On this page, we will provide you with a Getting Good at Turning Down the Mad - Tracking Breaks and Hot and Cool Thoughts Each Day Worksheet. It will help you to manage your anger.

Introduction to Getting Good at Turning Down the Mad - Tracking Breaks and Hot and Cool Thoughts Each Day Worksheet?

Getting good at turning down the mad is about managing your anger. Every day we feel angry over certain things, we hear thoughts that provoke anger and make us outrageous, and it is fine and a normal reaction as long as it isn’t damaging and affecting your relationships and daily functioning. However, if you find your anger turns to aggression or outbursts, you need to find healthy ways to deal with anger. Improper and uncontrolled anger is destructive for both parties.

How will Getting Good at Turning Down the Mad - Tracking Breaks and Hot and Cool Thoughts Each Day Worksheet help?

This worksheet is about discovering more about what triggers your anger, thoughts that provoke your anger, and thoughts that you use to calm yourself down. Uncontrolled anger destroys relationships, makes it hard to do anything with a sane head, and affects the physical and mental wellbeing. Hence, it is extremely important to control your anger provoking thoughts.

Instructions on how to use Getting Good at Turning Down the Mad - Tracking Breaks and Hot and Cool Thoughts Each Day Worksheet

This worksheet will help you to understand the mechanism of anger and how you fight through thoughts to calm your anger down.

You can download this worksheet here.

Conclusion

On this page, we provided you with a Getting Good at Turning Down the Mad - Tracking Breaks and Hot and Cool Thoughts Each Day Worksheet, which hopefully helped you manage your anger.

If you have any questions or comments, please let us know.

Resources

The worksheets on this site should not be used in place of professional advice from a mental health professional. 

You should always seek help from a mental health professional or medical professional. We are not providing any advice or recommendations here.

There are various resources where you can seek help.

You could use Online-Therapy if you feel you need counselling.

If you live in the UK then this list of resources from the NHS may help you find help.

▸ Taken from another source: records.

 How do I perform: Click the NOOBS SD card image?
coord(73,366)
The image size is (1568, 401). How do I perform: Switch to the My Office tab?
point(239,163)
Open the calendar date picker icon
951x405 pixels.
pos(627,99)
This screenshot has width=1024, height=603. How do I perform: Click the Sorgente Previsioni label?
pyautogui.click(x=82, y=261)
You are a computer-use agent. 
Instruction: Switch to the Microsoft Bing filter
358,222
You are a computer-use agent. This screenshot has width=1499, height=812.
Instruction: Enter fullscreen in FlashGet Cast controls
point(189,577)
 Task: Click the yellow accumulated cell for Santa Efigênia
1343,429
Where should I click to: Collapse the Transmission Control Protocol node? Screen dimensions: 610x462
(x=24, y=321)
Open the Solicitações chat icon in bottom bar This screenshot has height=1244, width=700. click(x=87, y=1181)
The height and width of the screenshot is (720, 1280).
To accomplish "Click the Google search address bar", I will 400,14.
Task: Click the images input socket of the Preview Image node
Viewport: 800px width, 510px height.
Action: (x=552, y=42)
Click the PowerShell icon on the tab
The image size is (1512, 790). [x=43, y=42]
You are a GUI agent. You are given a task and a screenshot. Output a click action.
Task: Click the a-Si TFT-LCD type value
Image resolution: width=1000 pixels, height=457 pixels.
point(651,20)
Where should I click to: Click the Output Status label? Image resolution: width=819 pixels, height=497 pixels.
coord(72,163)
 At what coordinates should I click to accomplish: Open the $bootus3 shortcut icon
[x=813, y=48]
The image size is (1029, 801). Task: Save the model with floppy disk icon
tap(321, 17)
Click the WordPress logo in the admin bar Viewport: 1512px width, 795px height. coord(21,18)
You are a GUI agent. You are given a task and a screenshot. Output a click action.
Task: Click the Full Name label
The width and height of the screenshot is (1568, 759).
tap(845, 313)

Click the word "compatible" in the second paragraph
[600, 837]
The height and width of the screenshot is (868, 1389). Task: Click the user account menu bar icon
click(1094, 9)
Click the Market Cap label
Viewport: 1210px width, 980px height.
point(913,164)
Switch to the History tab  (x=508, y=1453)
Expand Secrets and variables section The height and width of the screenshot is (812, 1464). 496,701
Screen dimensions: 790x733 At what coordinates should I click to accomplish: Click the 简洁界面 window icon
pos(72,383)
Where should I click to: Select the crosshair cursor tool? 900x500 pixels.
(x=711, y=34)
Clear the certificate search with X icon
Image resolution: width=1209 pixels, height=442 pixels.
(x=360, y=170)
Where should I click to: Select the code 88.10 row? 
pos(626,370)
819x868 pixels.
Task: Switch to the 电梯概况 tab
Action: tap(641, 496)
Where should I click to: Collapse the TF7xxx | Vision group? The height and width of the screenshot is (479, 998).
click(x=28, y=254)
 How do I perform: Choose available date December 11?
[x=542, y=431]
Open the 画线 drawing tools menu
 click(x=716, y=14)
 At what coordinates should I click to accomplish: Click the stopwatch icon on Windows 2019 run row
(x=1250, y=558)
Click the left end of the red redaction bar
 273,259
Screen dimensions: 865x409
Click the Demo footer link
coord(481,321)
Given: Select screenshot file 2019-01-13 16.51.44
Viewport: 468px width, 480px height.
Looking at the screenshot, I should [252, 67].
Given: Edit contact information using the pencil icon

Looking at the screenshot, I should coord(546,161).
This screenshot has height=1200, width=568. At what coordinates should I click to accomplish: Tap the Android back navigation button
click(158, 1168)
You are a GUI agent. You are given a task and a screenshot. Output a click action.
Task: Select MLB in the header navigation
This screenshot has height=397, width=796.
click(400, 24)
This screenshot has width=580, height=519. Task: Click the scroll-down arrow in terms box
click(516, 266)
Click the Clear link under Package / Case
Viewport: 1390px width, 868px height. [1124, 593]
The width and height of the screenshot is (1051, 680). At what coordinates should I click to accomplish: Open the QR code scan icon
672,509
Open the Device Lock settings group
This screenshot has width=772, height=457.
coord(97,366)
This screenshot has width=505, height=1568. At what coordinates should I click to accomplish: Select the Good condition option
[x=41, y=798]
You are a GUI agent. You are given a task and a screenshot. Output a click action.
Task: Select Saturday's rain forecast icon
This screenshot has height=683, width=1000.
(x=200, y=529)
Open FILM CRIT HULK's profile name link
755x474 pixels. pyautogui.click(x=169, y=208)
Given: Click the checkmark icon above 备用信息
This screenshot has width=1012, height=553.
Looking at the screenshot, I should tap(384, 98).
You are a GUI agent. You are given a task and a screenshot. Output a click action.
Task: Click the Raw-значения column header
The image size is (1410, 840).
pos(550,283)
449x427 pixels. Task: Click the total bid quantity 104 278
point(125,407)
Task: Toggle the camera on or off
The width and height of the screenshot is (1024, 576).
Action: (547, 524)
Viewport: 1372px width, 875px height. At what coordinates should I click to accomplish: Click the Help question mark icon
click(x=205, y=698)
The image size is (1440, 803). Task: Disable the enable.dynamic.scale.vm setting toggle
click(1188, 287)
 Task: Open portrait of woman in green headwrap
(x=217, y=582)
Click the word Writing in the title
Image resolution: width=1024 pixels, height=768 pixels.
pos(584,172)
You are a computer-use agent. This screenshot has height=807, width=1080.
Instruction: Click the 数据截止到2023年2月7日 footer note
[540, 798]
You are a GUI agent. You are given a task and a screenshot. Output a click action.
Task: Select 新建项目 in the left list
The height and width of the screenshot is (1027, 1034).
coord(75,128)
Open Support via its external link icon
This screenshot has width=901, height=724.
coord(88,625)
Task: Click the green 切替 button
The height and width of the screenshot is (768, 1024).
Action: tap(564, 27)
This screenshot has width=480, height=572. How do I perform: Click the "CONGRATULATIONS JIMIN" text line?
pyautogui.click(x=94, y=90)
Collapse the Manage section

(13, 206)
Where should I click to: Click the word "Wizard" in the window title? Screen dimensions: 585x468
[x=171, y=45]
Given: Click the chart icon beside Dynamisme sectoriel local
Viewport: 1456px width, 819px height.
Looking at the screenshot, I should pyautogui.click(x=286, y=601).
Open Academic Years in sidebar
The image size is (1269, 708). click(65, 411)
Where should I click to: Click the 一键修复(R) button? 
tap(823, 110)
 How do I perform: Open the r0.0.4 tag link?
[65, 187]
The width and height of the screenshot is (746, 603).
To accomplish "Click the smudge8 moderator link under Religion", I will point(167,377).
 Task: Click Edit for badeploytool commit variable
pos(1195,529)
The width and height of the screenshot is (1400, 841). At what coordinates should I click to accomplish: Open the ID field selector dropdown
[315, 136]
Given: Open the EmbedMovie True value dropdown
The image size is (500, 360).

If you live in the USA then you could contact Mental Health America who may be able to assist you further.

Amanda Knowles

Sara Quitlag is an Applied Psychologist, with a deep interest in psychopathology and neuropsychology and how psychology impacts and permeates every aspect of our environment. She has worked in Clinical settings (as Special Ed. Counselor, CBT Therapist) and has contributed at local Universities as a Faculty member from time to time. She has a graduate degree in English Literature and feels very connected to how literature and psychology interact. She feels accountable and passionate about making a "QUALITY" contribution to the overall global reform and well-being. She actively seeks out opportunities where she can spread awareness and make a positive difference across the globe for the welfare of our global society.